How to ensure cloud security
There are some obvious but sometimes overlooked elements a FinTech product needs to have to ensure security. One of those elements is compliance requirements. Why is it crucial? Let’s discuss Laserfiche as an example.
Laserfiche, an enterprise content-management and business-process automation platform, is the only business in the wealth-management space that has a records-management module that can be used in compliance of the Department of Defense, DoD 5015.2, for the long-term archiving and retention of digital records, according to Greg Eisenberg, CTO. This level of compliance is the international gold standard in protecting the integrity and security of digital records. According to Eisenberg, Laserfiche’s on-premises product can also be used in compliance with SEC Rule SEC17a-4.
Eisenberg says that it is a two-way street when it comes to on-premises security implementation. The Laserfiche platform contains all the tools and functionalities to secure data, but it’s up to the customer to make sure these controls are in place.
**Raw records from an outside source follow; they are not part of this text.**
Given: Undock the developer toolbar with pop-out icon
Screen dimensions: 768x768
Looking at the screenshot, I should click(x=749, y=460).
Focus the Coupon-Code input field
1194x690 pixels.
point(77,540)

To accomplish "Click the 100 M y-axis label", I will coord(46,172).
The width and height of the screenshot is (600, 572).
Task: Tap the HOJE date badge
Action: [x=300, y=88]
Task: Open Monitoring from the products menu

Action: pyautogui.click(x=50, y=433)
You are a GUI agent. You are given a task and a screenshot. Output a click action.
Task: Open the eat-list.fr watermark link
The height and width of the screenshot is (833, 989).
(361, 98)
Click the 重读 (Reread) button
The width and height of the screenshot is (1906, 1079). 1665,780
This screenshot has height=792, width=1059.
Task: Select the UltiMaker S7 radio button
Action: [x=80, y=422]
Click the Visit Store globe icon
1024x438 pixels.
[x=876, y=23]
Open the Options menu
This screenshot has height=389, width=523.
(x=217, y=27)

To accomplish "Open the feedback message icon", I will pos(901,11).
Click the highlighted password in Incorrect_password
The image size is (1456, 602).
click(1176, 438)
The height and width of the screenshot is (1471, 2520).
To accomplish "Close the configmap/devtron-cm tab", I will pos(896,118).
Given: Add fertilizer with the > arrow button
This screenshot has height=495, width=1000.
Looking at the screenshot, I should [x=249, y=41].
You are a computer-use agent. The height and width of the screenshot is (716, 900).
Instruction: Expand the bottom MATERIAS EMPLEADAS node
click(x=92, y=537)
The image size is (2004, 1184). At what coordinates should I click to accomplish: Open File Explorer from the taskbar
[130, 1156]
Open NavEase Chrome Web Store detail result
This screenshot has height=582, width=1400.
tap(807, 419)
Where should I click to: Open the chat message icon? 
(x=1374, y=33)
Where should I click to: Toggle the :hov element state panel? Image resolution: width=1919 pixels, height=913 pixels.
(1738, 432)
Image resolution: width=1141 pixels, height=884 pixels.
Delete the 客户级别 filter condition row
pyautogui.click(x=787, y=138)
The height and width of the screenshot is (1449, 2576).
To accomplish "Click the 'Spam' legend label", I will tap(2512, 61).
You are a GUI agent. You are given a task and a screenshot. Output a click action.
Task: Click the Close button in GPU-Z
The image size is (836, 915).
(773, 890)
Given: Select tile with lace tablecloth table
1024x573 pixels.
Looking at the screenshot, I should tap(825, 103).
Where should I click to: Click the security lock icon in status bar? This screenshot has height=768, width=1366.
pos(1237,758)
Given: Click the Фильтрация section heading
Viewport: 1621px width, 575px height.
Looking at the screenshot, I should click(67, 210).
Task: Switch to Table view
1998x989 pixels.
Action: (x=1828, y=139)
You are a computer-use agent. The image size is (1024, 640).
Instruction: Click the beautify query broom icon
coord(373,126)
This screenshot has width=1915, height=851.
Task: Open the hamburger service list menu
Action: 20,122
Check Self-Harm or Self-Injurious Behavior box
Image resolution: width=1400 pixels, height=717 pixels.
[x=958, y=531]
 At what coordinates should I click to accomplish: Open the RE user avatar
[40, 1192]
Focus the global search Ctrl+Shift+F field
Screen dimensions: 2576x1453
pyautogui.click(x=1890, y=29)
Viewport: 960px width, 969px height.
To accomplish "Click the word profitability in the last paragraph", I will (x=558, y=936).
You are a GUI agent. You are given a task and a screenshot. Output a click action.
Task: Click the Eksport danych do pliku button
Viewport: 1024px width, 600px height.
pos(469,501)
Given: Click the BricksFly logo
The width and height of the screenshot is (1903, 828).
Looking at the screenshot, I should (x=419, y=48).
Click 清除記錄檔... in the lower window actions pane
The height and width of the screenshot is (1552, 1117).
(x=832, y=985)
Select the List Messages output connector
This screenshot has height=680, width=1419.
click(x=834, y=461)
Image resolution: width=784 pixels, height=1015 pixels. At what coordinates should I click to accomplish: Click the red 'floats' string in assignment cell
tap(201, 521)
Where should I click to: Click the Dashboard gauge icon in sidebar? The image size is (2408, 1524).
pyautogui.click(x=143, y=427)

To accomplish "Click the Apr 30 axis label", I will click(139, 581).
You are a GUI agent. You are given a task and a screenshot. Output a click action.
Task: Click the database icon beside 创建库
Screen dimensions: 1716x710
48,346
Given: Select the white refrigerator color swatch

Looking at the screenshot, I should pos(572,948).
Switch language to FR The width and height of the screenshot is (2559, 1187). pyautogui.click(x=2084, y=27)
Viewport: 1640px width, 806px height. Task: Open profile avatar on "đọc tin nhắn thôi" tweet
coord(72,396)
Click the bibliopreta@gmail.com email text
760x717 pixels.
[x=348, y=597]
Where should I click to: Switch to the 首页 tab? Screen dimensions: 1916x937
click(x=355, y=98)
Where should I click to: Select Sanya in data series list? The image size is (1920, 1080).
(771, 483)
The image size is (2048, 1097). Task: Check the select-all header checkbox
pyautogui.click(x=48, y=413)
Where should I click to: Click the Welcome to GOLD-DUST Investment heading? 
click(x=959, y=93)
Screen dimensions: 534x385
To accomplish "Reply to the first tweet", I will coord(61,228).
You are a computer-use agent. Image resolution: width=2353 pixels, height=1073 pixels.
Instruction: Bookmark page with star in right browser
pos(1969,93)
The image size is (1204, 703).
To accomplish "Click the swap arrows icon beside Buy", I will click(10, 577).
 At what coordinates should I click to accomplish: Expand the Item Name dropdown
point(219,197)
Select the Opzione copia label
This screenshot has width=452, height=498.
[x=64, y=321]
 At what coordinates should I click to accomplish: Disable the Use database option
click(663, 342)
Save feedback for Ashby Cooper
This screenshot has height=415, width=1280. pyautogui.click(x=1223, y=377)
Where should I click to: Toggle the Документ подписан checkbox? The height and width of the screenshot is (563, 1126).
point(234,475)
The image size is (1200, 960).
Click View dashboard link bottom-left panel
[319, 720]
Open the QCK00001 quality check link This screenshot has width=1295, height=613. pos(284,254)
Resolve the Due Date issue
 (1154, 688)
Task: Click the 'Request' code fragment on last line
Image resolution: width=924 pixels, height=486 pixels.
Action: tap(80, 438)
“We’ve also created a lot of documentation and [have been] working with our solution providers to train them on best practices, and there’s a phenomenal community of solution providers who use our answers platform to ask good questions and get answers on how to do certain things.” –Greg Eisenberg
Since moving to the cloud, Laserfiche has gained a SOC 2 compliance certification, which ensures that they follow strict information-security policies and procedures. This ensures the security, availability, processing, integrity, and confidentiality of customer data. Laserfiche also uses a third-party security firm to analyze their code base, identify potential vulnerabilities, and perform penetration testing on the Laserfiche cloud.
Eisenberg says that Laserfiche applies the same security means to their on-premises offerings. These run on the Windows Server and were written in multiple languages, from C++ to C#. Eisenberg explained that they need to identify the smartest technology to handle problems the best they can.
“[Although] there is a shift toward cloud technologies including running C# and .Net code on both Windows and Linux, our client applications will run on Mac OS and Android and Windows machines just the same.” –Greg Eisenberg
When is cloud not an option?
The are some occasions when you just can’t afford using the cloud no matter how many security measures you put in place. The market is diversified. The next example describes, in color, what makes some FinTechs give up on the cloud.
Evolute, an end-to-end digital wealth-management tool for banks and independent asset managers, operates its own data center located in Switzerland. A large part of their clientele is high-net-worth individuals (HNWIs). Evolute’s CTO, Martin Polasek, says it was a significant investment to build a local data center, but it was necessary; many HNWIs aren’t ready to store data in the cloud even though it would be a more cost-effective approach.
Evolute implemented clear segregation of data levels (e.g., the developers don’t access the production environment with real client data). Evolute’s production environment comprises various security levels—from authorization to authentication, Polasek says. In addition, Evolute has internal firewalls that segregate the database from the application servers and so on.
That said, Evolute has yet to encrypt client data—one aspect that is still a work in progress from a security perspective is that. Such a security measure is hard to implement, especially when running reporting applications and aiming to get most of their data from custodians. This is something Evolute’s architecture plans to deliver in the long run.